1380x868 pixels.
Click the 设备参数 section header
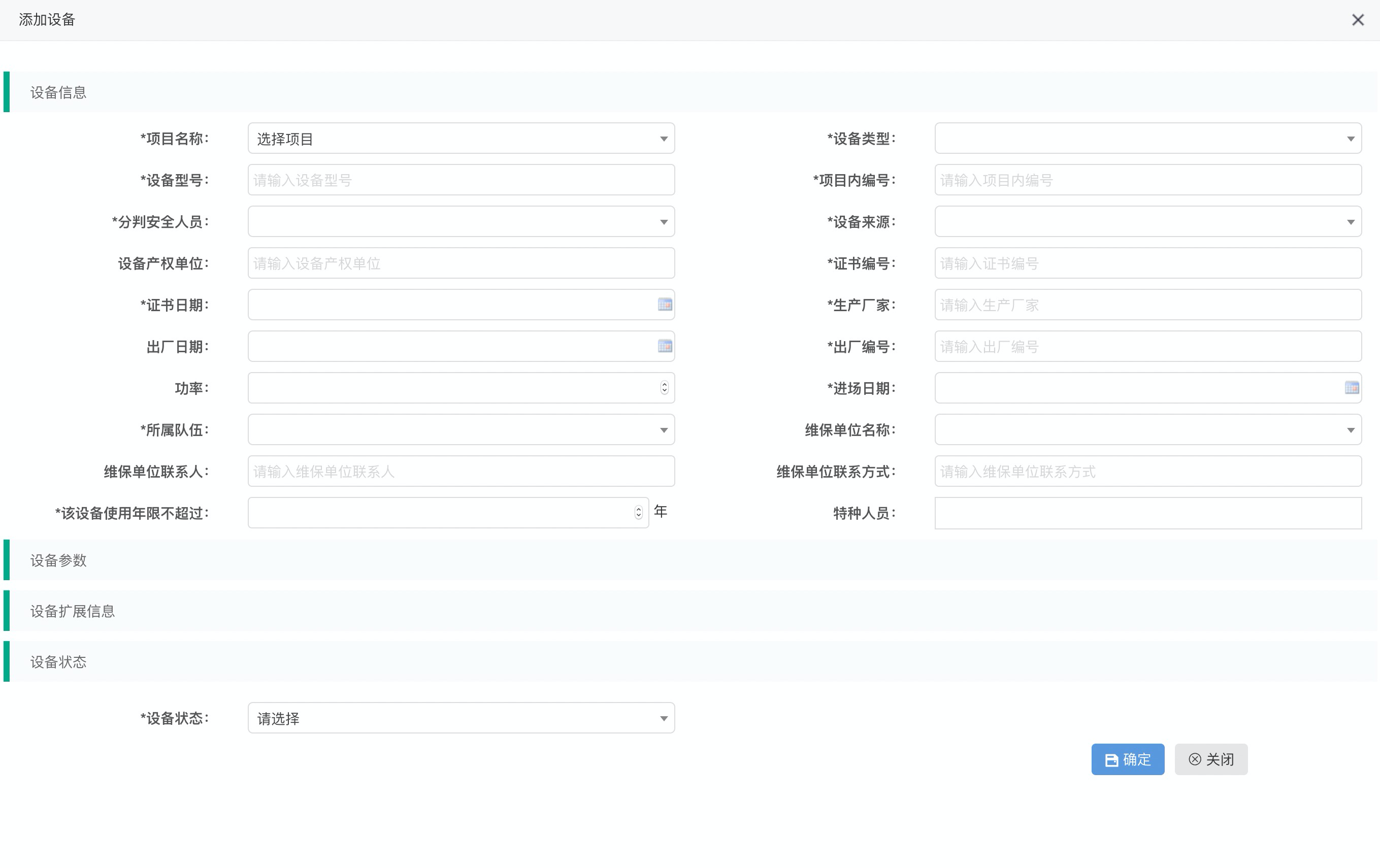(x=58, y=560)
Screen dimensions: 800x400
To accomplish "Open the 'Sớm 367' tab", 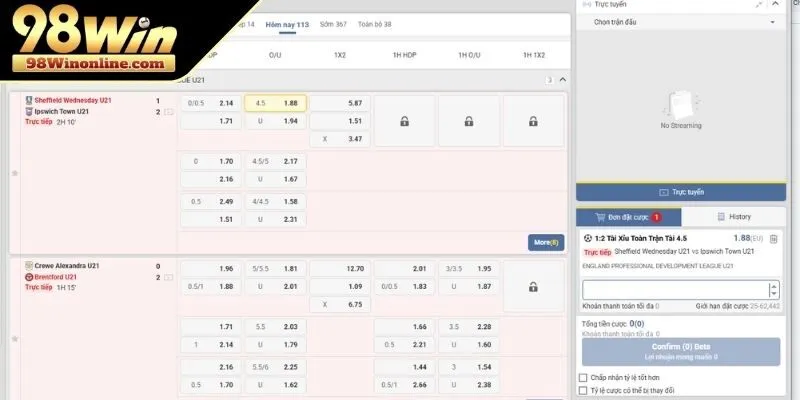I will pyautogui.click(x=334, y=23).
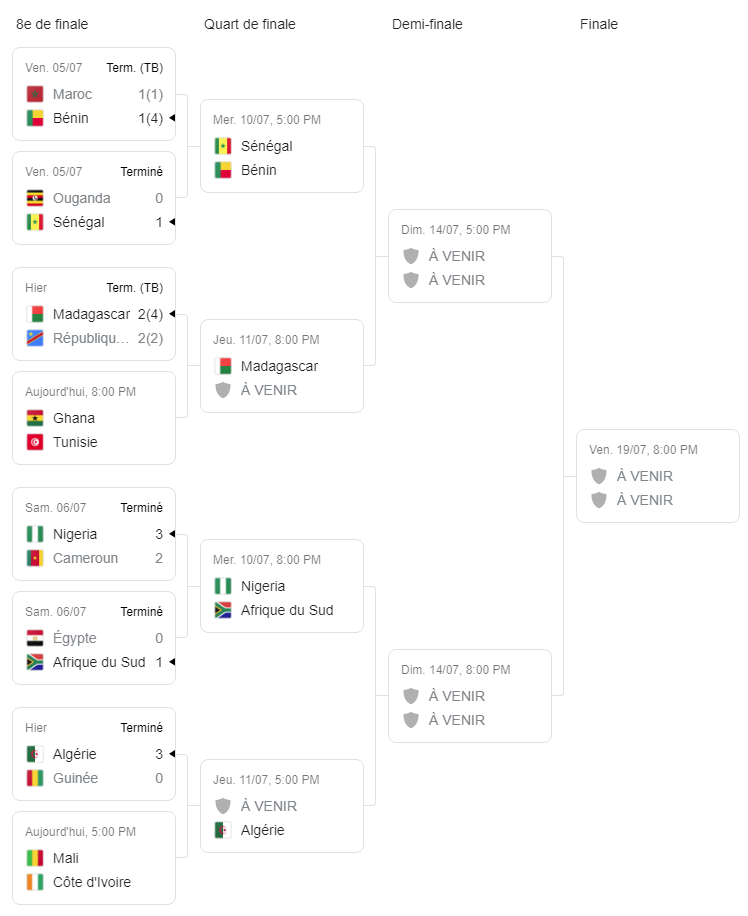
Task: Open the Nigeria vs Afrique du Sud match
Action: tap(282, 586)
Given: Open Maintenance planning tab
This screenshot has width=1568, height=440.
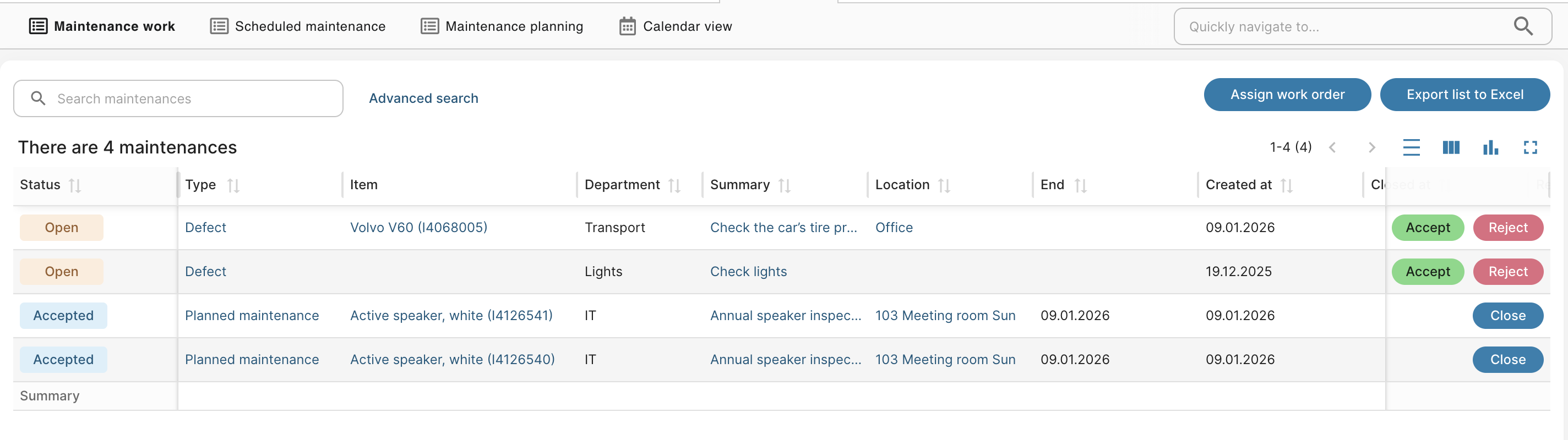Looking at the screenshot, I should coord(502,26).
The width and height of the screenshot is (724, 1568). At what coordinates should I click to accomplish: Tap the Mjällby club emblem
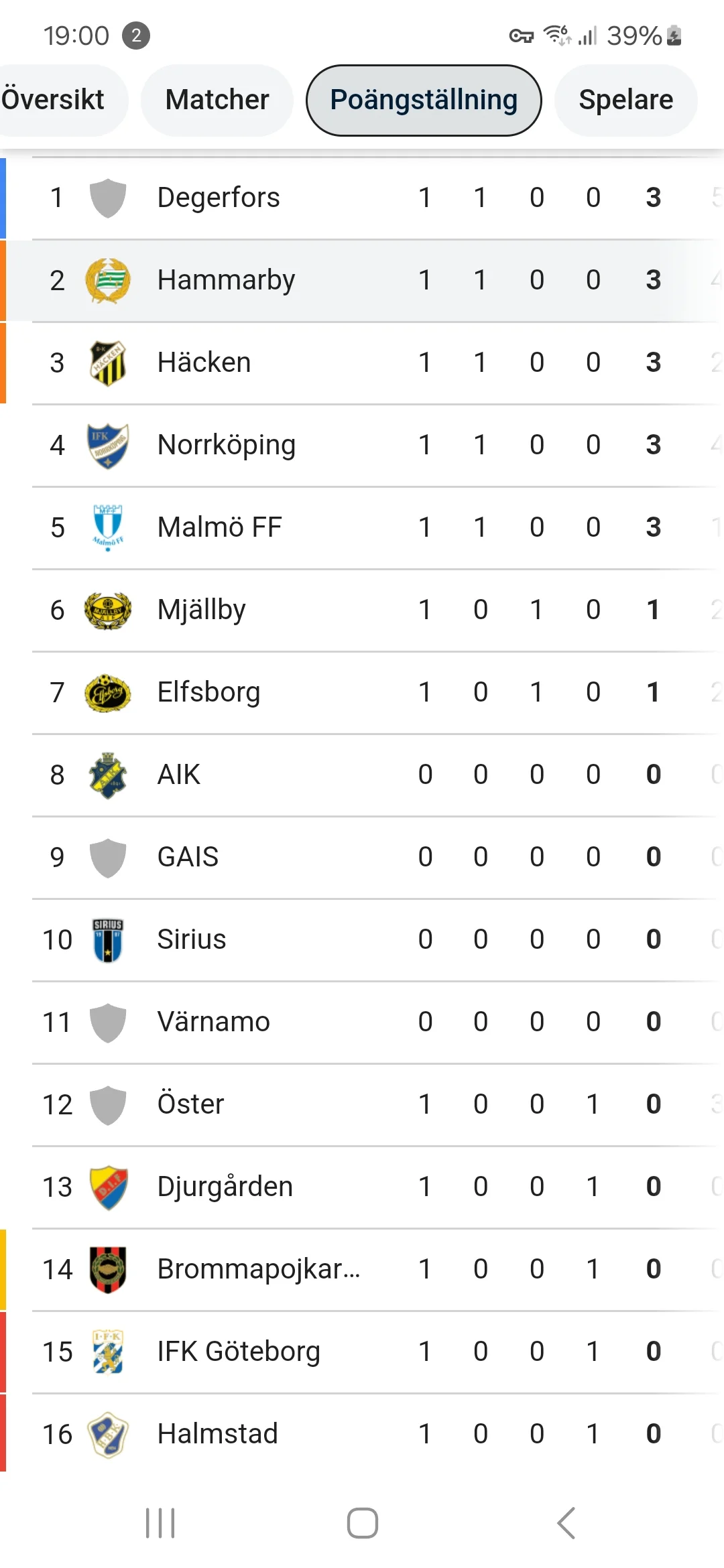[x=108, y=610]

PROBLEM DETAILS: Write out, word for word, the stretch of lines from the one containing "Given: Open Maintenance planning tab" through the final line, omitting the pictures.

SOLVED EXERCISE:
Given: Open Maintenance planning tab
This screenshot has width=1568, height=440.
Looking at the screenshot, I should coord(502,26).
The width and height of the screenshot is (724, 1568). At what coordinates should I click to accomplish: Tap the Mjällby club emblem
[x=108, y=610]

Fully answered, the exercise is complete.